It is a bad day for Sultan Hamza, the noble warrior and wise leader of an indigenous population in 1800’s Java. Dutch Captain Van Trach (Reinout Bussemaker – possible Oscar nomination for best slavering, demented corporate colony lackey of 2019) finds the Sultan and executes him in the most slavering, demented way, kicking off a revenge flick that finds a life of its own.

The wise sultan’s even wiser brother Arana escapes with the sultan’s two sons, Jamar and Suwo (Ario Bayu and Yoshi Sudarso). Huck Finns who fight like Bruce Lees, plus they have guns. And what marvelous guns. Not just automatic weapons, they have grenade launchers, tank penetrating rounds and compact thermonuclear cruise missiles (just kidding about that last one). Anyway, they are going to find Dutchy, put his finger in the dike and blow the dam (figuratively speaking).

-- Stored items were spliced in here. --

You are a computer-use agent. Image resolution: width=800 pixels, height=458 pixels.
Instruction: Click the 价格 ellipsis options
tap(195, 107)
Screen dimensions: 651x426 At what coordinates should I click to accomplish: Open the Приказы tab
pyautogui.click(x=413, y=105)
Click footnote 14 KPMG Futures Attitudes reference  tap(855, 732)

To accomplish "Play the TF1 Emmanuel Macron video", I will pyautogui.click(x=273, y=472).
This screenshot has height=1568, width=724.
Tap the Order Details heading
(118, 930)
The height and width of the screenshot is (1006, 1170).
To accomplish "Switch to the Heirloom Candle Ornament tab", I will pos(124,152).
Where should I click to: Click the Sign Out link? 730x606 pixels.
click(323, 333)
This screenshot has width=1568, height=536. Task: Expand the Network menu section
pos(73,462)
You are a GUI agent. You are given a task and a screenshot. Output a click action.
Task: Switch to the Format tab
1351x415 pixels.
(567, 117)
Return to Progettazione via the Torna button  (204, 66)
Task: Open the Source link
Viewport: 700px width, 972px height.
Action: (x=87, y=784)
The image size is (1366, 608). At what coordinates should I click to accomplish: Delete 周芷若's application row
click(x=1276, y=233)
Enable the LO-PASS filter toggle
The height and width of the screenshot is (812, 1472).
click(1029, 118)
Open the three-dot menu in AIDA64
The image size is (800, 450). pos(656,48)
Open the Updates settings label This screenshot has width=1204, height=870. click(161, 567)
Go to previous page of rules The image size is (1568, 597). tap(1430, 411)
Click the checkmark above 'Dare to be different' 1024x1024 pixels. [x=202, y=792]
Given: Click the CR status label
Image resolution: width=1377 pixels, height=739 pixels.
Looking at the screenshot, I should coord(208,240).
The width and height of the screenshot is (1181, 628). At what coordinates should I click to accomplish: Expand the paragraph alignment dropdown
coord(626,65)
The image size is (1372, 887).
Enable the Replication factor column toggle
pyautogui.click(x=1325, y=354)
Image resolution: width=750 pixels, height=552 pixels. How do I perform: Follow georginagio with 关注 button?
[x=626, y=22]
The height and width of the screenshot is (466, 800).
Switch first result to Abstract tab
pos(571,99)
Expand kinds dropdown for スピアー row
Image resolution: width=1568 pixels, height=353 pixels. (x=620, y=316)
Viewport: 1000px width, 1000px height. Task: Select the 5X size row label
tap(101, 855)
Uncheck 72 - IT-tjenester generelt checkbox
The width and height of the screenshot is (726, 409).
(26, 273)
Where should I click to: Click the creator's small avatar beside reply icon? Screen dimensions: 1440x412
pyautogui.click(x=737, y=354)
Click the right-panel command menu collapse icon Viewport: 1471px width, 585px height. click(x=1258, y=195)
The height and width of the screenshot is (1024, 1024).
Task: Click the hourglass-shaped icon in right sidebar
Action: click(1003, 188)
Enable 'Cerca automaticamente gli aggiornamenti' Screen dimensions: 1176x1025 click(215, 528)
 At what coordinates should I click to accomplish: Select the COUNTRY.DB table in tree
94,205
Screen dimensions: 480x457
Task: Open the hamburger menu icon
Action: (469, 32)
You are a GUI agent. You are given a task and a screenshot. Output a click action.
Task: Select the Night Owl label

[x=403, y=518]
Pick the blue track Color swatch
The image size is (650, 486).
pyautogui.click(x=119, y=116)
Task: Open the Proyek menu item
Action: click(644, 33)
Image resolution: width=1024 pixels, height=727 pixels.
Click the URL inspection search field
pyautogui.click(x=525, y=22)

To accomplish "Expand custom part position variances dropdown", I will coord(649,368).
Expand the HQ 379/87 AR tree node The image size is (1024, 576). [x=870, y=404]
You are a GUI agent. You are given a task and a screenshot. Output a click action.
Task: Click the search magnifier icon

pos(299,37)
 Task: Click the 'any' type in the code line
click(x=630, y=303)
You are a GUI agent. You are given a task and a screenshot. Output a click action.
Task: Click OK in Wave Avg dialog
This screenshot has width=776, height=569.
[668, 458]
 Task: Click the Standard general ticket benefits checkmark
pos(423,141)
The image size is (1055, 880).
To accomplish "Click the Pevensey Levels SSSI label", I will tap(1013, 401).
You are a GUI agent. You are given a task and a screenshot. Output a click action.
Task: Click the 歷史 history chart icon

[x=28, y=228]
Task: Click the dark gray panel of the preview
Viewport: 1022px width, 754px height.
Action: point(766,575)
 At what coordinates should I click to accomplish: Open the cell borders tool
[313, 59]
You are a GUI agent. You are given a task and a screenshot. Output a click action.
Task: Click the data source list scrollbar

Writer/director Mike Wiluan (co-written with Raymond Lee and Rayya Makarim) presents this hackneyed story is a wonderfully fantastical way. The grenade launchers are quite a bit ahead of their time, as is the American Wild West mis-en-scene. The movie rockets through every Hollywood western trope in the book; a virtual parade of ridiculous, USA home grown western fantasies. The Butch and Sundance redux is prominent, especially in the opening fight with aptly named Brute (possible Oscar nomination for Conan Stevens for best slavering, demented, ex-pro-wrestler and just plain, well, brute). The good guys win and ride off into the sunset, headed for home sweet home and sweet revenge.

That’s the last we see of America; the rest is yeasty old Java all the way. Ok, it is not really that yeasty. The fighting Hamzas always have hair like George Clooney, even after they have been shot a few times at close range. Blood flies freely, mostly in extravagantly choreographed sword fights, yet the gore is more virtual than real. Bad guys flop over and that is the last we see of them. Screen death and on to the next bit part getting one’s head lopped off. The good guys, like John Wayne, shrug off the grenade wounds like so many bug bites.

Local village lass Kiona (Pevita Pearce) turns out to be Annie Oakley, who can put a bullet or an arrow through a parrot’s top knot at a hundred paces. Unfortunately the screenplay fails to make use of her, dropping her out of the significant action. She would have been especially exciting during the final “Wild Bunch” slap down. But that was not to be.

The production is as glossy and spotless as a Bollywood musical but the film makers cannot decide if the film is to be heroic or campy. So it does not walk the fine line and much as it bumps back and forth, like the faux Sergio Morricone music that pops in and out. Neither a campy parade of martial arts or a swinging spaghetti western.